Mr. Callahan, from Dallas, Texas, served as a machine gunner in the 1st Marine Regiment on April 23 and 24, 1951, during the Battle of Horseshoe Ridge, named after a ridge line in the shape of a horseshoe.
The battle opened a new chapter of human misery during the Korean War, as Marines began to fight off a series of Chinese human-wave attacks. It had a major impact on the truce in 1953, because the battle was a follow-up to an earlier evacuation of the Marines from the port of Hungnam, near a battle against the Chinese army at the Chosin Reservoir, the longest retreat in the history of U.S. Marine Corps.
Casualties were heavy. During the 14 hours of the battle, from around 8 p.m. until 10 a.m. the next morning, the U.S. Marines lost about 210 men, taking casualties of more than 60 percent. The Chinese losses remain unknown, but a spotter plane surveying the field a day after the battle estimated that as many as 2,400 Chinese lay dead on the field, largely slain by machine gun fire as they assaulted the Marines as close as 18 meters (20 yards), according to Mr. Callahan.

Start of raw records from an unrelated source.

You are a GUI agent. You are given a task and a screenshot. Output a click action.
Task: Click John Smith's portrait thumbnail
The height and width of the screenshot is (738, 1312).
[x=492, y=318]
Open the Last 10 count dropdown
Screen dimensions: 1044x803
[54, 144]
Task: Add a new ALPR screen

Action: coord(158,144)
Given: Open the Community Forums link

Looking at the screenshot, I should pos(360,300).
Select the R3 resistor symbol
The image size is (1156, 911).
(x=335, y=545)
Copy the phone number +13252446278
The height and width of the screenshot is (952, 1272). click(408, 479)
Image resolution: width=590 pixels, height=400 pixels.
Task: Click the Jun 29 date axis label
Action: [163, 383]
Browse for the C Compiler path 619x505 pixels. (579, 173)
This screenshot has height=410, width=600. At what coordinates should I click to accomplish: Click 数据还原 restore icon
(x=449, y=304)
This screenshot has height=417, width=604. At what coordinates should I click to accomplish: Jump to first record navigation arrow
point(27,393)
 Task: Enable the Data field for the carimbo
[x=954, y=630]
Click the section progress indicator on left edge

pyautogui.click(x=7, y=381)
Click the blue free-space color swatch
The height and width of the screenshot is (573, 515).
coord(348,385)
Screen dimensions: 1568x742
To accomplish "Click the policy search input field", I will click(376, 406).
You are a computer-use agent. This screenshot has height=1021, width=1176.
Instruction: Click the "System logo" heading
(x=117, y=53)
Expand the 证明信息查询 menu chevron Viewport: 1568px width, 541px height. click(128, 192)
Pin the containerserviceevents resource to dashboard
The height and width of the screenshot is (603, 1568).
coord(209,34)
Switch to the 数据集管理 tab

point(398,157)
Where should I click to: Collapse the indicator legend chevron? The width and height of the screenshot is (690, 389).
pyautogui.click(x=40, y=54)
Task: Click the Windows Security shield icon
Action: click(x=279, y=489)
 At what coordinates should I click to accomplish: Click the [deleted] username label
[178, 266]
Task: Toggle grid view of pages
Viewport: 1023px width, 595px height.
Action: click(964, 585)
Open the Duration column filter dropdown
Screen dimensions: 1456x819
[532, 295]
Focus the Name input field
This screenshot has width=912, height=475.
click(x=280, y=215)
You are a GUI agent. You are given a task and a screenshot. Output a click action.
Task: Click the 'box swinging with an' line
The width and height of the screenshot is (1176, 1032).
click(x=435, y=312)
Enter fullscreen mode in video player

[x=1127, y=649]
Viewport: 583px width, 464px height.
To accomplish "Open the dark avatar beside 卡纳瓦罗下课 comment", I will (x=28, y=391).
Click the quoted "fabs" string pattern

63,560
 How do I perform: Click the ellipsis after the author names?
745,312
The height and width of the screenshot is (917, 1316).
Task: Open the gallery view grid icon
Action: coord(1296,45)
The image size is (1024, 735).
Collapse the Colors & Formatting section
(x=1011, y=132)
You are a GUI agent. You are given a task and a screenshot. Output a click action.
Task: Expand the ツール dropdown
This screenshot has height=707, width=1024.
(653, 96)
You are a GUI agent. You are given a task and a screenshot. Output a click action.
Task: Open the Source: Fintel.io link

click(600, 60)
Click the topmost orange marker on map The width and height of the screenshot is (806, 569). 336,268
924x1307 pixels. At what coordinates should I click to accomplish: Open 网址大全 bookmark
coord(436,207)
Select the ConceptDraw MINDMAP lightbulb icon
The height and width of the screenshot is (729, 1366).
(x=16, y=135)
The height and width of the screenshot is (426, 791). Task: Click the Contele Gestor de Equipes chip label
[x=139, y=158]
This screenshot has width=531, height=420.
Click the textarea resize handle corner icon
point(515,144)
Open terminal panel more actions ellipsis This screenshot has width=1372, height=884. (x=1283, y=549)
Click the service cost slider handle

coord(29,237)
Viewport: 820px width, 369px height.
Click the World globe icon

“Out of 17 people in two machine-gun squads, I was the last man on the totem pole, and when we left the next day, I and one other were the only two who were not killed or wounded in action during that period from the machine-gun section,” he said. “The machine-guns were zeroed in at three places in the river, all into the water ― the far side, the near side and the middle. When the ‘civilians’ started to cross the river, we fired into the far side. They stopped. When we didn't fire anymore, they again started across, and we fired on the near side, which stopped them. After a short period they all started to come across, then we started firing into the middle of the river, and didn’t stop. When they realized we were not going to let them cross, they turned around and started back where they had came from. Then, it was very evident, that about, at least a third of the people, all dressed in white, were infantrymen, as you could see the butts of their rifles over their shoulders, and the civilians scattered to move away from them. We couldn't shoot the armed ones, as much as we might have wanted to, as there was too many civilians all around them.”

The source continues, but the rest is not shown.